Kickback - T1 : L’Arrangement - David Lloyd - Editions Carabas

20 février 2005 0 commentaire
  • Voici un joli coup pour les éditions Carabas: un album inédit en anglais du trop rare dessinateur britannique David Lloyd. Un polar noir et glauque comme on les aime.
Kickback - T1 : L'Arrangement - David Lloyd - Editions Carabas
Une des couvertures de l’édition DC de V.

Dessinateur connu en France pour sa collaboration avec Alan Moore sur V for Vendetta (disponible chez Delcourt) - pour lequel son travail ne s’est d’ailleurs pas limité à l’illustration, David Lloyd a relativement peu produit depuis ses débuts en 1977 en Grande-Bretagne (il a alors entre autres travaillé sur des BD de Dr Who). Il n’a jamais dessiné de séries continues pour le marché américain, mais a réalisé nombre de one-shots et mini-séries.

Malheureusement, presque toute sa production est inédite en France. Que ce soit son comic Aliens : Glass Corridor (1998, Dark Horse), qu’il a entièrement réalisé, du scénario à la couleur ; les deux numéros de Hellblazer (n°25-26, 1989, DC Comics) sur scénario de Grant Morrison ; la mini-série The Horrorist (1995, Vertigo, sur scénario de Jamie Delano) mettant en scène le personnage de Constantine, qui vient de subir les derniers outrages au cinéma ; ses deux longs comics de guerre réalistes sur scénario de Garth Ennis (War Story : Nightingale et J is For Jenny, 2002 et 2003, Vertigo), ou sa participation à l’anthologie Raymond Chandler’s Marlowe (2003, iBooks) où il illustre magistralement sur plus de 40 pages et en noir et blanc l’une des histoires du célèbre détective de Chandler.
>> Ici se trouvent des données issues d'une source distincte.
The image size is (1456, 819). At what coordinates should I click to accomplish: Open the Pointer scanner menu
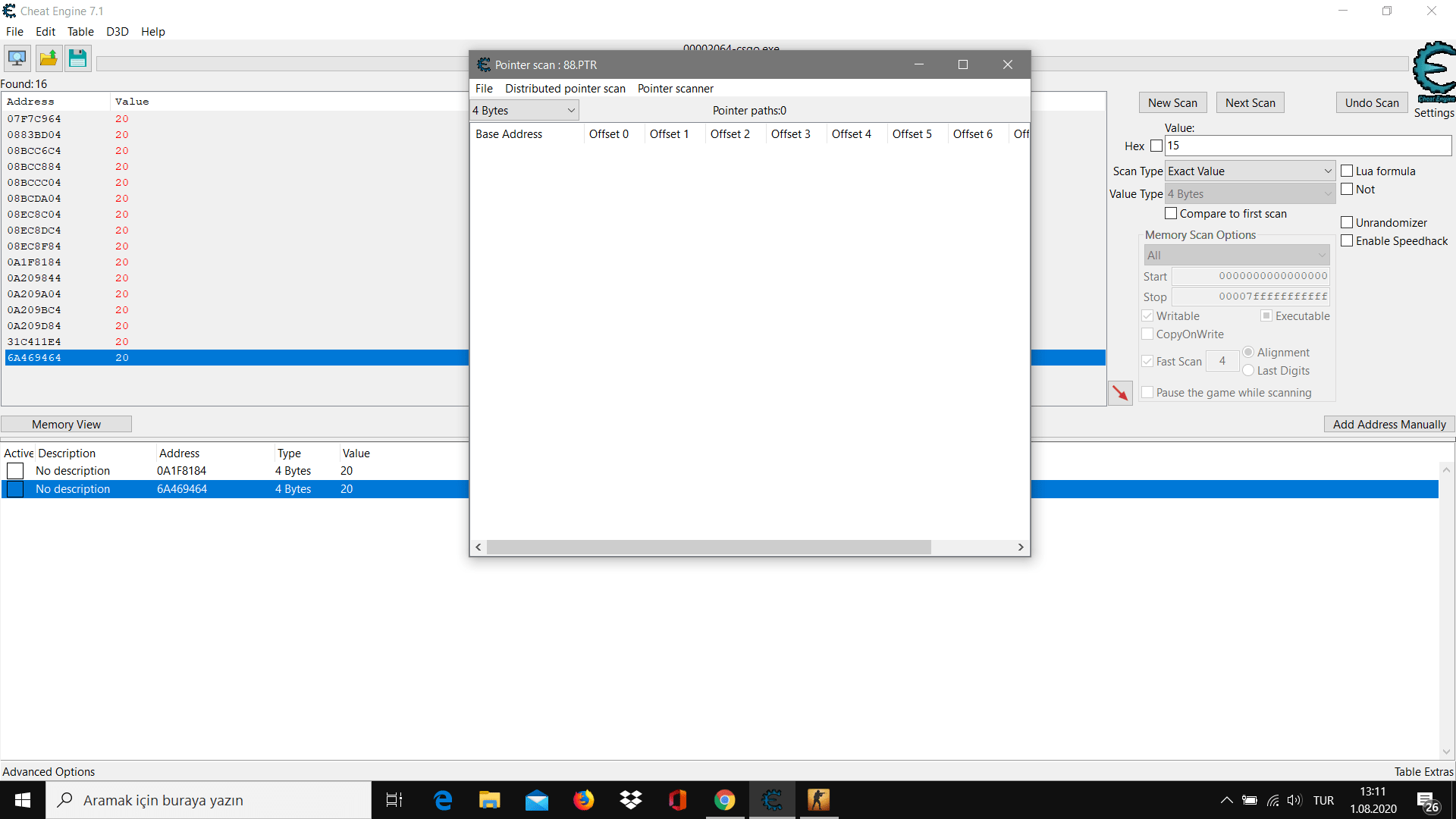coord(675,89)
Une planche de The Horrorist

Pourtant, son graphisme à l’ambiance oppressante convient parfaitement à tous ces récits, qui ont pour point commun de provoquer chez le lecteur une inquiétude sourde qui va crescendo. Il est aussi à l’aise dans les histoires réalistes (sa peinture du navire de guerre qui coule, les marins plongeant dans les profondeurs glacées de l’océan, restera longtemps dans la mémoire du lecteur) que dans les scènes fantastiques de Hellblazer, et sa mise en couleur (il assure le plus souvent lui-même cette partie de l’illustration) est unique et reconnaissable entre toutes.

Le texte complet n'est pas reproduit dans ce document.